There are an overwhelming number of vendors who will protect your files remotely. At Unitrends, we understand that what's important to you is getting back to business quickly. Our appliances are designed to enable the rapid recovery of your systems - not just your data. The solutions that Unitrends brings to businesses with respect to disaster recovery are as follow:

  • Unified monitoring and management: Our Rapid Recovery Console allows unified monitoring and management; our alert, SMTP e-mail, and SNMP systems allow integration with third-party systems and network management platforms.
Disaster Recovery Diagram
  • Edge data protection: Protection of notebooks, PCs, and workstations at the "edge" of the IT infrastructure. Local storage is protected without requiring people to remember to copy to the SAN.
  • Physical and virtual server protection: Protection of physical and virtual servers within the IT infrastructure. This may be used to avoid proprietary vendor lock-in of a single storage vendor or technology. In other words, when you need to expand you can add a terabyte for less than $99 to your server instead of paying thousands for a terbyte of SAN storage.
  • NAS and SAN data protection: Protection of NAS and SANs within the IT infrastructure. This may be used to avoid proprietary vendor lock-in of a single storage vendor or technology. You can protect your NASs and SANs either directly or indirectly.
  • D2D2D rotational archiving: Disk-to-disk-to-disk rotational archiving may be used for disaster recovery and to conserve WAN bandwidth in a multi-premise environment.
  • D2D2T rotational archiving: Disk-to-disk-to-tape rotational archiving may be used for disaster recovery and to conserve WAN bandwidth in a multi-premise environment in a situation in which tapes are required by convention.
  • Electronic vaulting: Electronic vaulting offers the lowest total cost of ownership in terms of disaster recovery and tends to conserve WAN bandwidth better than SAN-based replication. If sufficient WAN bandwidth exists, SAN-based replication is a viable alternative to electronic vaulting.

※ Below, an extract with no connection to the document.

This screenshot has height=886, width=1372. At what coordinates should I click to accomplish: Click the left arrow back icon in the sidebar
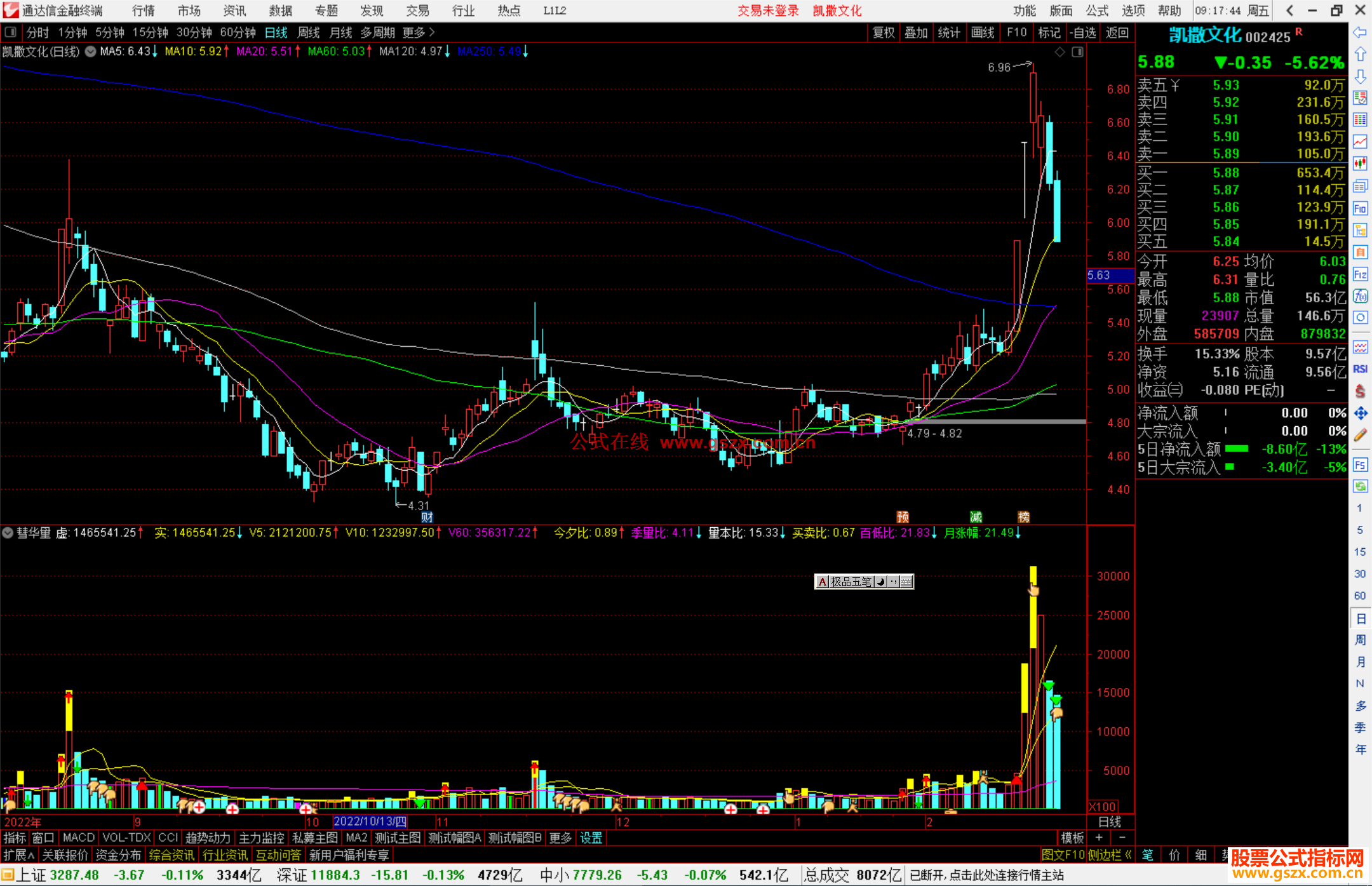click(x=1360, y=32)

There are several typical disaster recovery environments; each of these are depicted below along with the primary value proposition of our appliances in these environments.

Single/Multiple Premises, No Bandwidth

Not enough WAN bandwidth exists for electronic vaulting.

Unitrends offers:

  • Unified monitoring and management
  • Edge data protection
  • Server data protection
  • D2D2D rotational archiving
  • D2D2T rotational archiving

Single/Multiple Premises, WAN Bandwidth Available

Enough WAN bandwidth exists for electronic vaulting.

Unitrends offers:

  • Unified monitoring and management
  • Edge data protection
  • Server data protection
  • D2D2D rotational archiving†
  • D2D2T rotational archiving†
  • Electronic vaulting

Single/Multiple Premises, More WAN Bandwidth Available

Enough WAN bandwidth exists for electronic cross-vaulting. Cross-vaulting requires more aggregate bandwidth.

Unitrends offers:

  • Unified monitoring and management
  • Edge data protection
  • Server data protection
  • D2D2D rotational archiving†
  • D2D2T rotational archiving†
  • Electronic cross-vaulting

† D2D2D and D2D2T rotational archiving may be used in vaulting and cross-vaulting to reduce the WAN transmission when there are large data sets and/or small amounts of available WAN bandwidth.